INPUT:

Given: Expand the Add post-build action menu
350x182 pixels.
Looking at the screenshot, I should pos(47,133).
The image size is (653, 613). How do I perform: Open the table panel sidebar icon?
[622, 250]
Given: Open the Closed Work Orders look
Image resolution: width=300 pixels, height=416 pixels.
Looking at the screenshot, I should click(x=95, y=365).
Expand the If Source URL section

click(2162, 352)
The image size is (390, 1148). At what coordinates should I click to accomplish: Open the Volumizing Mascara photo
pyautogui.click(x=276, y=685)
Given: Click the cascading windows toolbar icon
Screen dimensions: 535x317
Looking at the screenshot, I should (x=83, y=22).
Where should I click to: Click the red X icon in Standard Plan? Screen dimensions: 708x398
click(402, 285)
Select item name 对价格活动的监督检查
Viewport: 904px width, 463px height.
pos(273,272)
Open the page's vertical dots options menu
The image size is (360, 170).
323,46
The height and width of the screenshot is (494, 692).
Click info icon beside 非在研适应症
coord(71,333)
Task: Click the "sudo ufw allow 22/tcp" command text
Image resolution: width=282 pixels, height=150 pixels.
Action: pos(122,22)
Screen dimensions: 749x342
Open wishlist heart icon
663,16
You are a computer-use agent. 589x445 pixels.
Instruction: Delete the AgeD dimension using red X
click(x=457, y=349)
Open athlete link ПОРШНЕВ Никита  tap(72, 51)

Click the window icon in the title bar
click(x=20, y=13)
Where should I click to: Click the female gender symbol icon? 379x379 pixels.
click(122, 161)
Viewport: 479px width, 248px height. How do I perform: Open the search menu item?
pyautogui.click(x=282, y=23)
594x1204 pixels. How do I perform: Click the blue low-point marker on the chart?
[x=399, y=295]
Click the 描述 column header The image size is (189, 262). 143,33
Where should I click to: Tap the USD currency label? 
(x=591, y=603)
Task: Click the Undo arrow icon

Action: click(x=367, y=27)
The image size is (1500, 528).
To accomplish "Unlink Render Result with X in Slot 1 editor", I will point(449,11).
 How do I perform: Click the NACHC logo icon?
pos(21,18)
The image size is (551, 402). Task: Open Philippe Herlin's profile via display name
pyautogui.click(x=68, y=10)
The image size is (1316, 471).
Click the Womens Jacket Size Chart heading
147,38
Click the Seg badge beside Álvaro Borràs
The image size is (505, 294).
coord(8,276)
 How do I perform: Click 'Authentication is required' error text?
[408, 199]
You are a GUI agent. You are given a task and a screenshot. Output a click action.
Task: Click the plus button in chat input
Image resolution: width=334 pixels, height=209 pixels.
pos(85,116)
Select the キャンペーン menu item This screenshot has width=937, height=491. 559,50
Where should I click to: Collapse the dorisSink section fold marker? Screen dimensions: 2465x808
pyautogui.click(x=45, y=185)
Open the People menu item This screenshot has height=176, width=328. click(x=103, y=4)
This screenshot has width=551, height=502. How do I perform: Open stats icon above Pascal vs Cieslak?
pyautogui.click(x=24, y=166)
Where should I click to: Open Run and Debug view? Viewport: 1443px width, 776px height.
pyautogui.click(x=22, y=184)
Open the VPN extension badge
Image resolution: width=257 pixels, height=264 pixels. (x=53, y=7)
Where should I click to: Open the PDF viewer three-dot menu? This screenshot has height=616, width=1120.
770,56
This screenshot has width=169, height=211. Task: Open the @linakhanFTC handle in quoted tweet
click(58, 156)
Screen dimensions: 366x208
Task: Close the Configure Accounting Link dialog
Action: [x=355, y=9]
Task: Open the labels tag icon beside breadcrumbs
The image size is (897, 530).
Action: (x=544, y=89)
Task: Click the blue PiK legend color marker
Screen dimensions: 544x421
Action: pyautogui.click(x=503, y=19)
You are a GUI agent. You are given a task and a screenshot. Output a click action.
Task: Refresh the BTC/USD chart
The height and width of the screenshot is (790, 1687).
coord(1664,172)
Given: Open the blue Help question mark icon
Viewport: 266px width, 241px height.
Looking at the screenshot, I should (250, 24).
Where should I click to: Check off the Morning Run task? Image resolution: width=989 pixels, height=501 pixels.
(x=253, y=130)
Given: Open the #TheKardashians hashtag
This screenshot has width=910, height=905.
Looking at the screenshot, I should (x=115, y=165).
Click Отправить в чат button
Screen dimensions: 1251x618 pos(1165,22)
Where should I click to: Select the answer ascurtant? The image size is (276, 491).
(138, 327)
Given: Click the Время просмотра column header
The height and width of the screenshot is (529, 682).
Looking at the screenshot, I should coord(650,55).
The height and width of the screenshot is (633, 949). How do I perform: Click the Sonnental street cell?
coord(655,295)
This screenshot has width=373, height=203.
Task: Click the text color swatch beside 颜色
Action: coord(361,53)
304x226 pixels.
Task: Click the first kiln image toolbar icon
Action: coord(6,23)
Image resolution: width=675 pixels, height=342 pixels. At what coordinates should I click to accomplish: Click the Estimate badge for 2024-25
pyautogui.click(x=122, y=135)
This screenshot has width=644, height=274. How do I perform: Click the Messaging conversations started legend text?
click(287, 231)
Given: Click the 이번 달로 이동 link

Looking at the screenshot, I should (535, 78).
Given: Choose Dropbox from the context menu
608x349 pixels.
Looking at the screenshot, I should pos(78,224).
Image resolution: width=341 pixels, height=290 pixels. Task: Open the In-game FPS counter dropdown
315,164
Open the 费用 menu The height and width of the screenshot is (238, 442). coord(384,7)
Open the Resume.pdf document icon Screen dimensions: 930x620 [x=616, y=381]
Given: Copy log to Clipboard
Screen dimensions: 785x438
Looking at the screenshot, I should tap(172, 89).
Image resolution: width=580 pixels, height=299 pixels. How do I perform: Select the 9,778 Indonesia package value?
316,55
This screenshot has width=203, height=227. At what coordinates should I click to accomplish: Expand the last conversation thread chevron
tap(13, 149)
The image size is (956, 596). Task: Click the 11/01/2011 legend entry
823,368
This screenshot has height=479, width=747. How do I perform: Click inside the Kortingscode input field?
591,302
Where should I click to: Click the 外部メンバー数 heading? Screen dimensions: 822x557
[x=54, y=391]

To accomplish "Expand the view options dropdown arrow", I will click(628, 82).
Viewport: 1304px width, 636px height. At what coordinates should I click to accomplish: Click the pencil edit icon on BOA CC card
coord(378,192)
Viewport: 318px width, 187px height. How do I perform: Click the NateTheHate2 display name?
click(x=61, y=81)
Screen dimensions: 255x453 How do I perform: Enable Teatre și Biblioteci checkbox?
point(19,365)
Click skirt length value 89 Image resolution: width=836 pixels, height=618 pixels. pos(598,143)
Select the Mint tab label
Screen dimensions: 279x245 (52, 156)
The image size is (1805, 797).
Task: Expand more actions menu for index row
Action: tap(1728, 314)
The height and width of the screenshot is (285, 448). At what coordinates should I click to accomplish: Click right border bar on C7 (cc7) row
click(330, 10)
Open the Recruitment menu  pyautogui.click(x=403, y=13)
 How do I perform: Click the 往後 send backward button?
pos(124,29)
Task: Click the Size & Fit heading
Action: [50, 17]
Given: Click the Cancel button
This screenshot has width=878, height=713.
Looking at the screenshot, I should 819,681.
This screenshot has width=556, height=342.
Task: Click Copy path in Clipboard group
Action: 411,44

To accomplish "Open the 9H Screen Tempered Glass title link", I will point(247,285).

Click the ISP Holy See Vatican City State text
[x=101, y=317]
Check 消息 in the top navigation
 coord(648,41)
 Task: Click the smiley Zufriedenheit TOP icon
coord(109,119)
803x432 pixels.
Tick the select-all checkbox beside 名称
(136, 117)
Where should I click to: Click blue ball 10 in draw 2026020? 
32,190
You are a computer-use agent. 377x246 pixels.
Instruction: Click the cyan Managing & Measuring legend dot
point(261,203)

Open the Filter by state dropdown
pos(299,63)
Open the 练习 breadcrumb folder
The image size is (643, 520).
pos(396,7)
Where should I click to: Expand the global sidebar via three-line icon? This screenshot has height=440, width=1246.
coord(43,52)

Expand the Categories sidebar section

INSTRUCTIONS TO FOLLOW: In the listing above, find the line holding "Click the window icon in the title bar" and the line holding "Click the 描述", then output those two lines and every line between them exactly.

EXERCISE ANSWER:
Click the window icon in the title bar
click(x=20, y=13)
Where should I click to: Click the female gender symbol icon? 379x379 pixels.
click(122, 161)
Viewport: 479px width, 248px height. How do I perform: Open the search menu item?
pyautogui.click(x=282, y=23)
594x1204 pixels. How do I perform: Click the blue low-point marker on the chart?
[x=399, y=295]
Click the 描述 column header The image size is (189, 262). 143,33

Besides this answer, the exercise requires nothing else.